The Icon Hunter A Refugee s Quest to Reclaim Her Nation s Stolen Heritage

The Icon Hunter  A Refugee s Quest to Reclaim Her Nation s Stolen Heritage
Author: Tasoula Georgiou Hadjitofi
Publsiher: Simon and Schuster
Total Pages: 400
Release: 2017-04-11
Genre: Art
ISBN: 9781681773810

Download The Icon Hunter A Refugee s Quest to Reclaim Her Nation s Stolen Heritage Book in PDF, Epub and Kindle

One woman’s pursuit of justice leads her on a riveting adventure into the world of art trafficking. In this powerful memoir, Tasoula Hadjitofi reveals her perilous journey orchestrating “The Munich Case”—one of the largest European art trafficking stings since WWII. With the Bavarian police in place, the Cypriots on their way, seventy under-cover agents bust into the Munich apartment of a notorious Turkish smuggler suspected of holding looted antiquities. Tasoula places everything on the line to repatriate her country’s sacred treasures, unaware that treachery lies in the shadow of her success. The Icon Hunter is a story torn from the pages of Tasoula's life as she and her Greek Cypriot family lose everything during the Turkish invasion of Cyprus. Hundreds of ancient Cypriot churches are destroyed, their contents looted and all signs of her Greek Cypriot culture erased as if it never existed. As a refugee, she wants justice.

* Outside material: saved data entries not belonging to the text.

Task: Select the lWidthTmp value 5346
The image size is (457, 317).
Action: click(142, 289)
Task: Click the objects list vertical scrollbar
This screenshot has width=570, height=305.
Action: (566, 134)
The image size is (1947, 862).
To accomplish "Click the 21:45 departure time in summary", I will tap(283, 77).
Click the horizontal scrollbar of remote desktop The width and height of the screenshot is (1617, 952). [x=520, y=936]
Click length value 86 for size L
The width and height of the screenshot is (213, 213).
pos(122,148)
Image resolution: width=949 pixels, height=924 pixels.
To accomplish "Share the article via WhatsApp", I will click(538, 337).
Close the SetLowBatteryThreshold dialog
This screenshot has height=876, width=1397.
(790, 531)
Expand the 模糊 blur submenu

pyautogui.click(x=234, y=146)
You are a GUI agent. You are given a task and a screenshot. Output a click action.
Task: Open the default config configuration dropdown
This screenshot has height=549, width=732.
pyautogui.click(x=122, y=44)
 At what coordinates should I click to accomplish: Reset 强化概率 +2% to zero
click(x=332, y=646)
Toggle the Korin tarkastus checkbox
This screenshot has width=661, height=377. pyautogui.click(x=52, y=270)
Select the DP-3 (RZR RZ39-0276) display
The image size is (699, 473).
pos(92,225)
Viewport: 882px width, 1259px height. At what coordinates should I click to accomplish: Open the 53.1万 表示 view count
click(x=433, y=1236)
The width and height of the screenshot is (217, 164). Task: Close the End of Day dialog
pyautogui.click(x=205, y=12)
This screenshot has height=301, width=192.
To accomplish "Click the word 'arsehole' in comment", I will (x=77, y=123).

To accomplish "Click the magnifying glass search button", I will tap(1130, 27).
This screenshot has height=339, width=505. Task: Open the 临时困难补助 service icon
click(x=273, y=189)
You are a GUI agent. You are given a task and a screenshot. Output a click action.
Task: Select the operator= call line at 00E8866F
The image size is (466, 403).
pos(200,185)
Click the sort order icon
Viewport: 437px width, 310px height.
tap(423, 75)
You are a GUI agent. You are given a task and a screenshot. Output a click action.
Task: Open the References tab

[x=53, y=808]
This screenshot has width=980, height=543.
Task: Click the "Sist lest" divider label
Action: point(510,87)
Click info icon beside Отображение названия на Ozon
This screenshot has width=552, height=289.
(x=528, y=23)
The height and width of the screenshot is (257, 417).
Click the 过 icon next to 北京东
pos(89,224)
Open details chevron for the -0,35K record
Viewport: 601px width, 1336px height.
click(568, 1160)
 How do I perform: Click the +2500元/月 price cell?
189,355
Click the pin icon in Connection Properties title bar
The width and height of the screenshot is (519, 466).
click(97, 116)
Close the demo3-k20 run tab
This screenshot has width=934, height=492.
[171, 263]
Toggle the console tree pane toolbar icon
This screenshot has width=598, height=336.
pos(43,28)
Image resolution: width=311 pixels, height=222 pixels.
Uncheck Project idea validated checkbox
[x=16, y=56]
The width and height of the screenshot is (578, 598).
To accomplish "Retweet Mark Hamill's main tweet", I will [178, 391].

And then fate intervenes in the form of an archbishop and a dubious art dealer in search of redemption. Even as unspeakable personal tragedy strikes, she never gives up her search knowing the special place these antiquities hold in the hearts of Orthodox Christians. These icons are not just masterpieces—they are artistic manifestations of faith and a gate-way to the divine. Using family and faith as her touchstones, Tasoula takes on these “merchants of God” as she navigates the underworld of art trafficking. Tasoula believes this to be her calling, and the Archbishop of Cyprus entrusts her—an ordinary woman, wife, and mother—with the mission. In order to succeed, however, she must place her trust in an art dealer known for his double-dealing. Inspiring and empowering, The Icon Hunter is a gripping story by a remarkable woman that will captivate readers long after the nal page.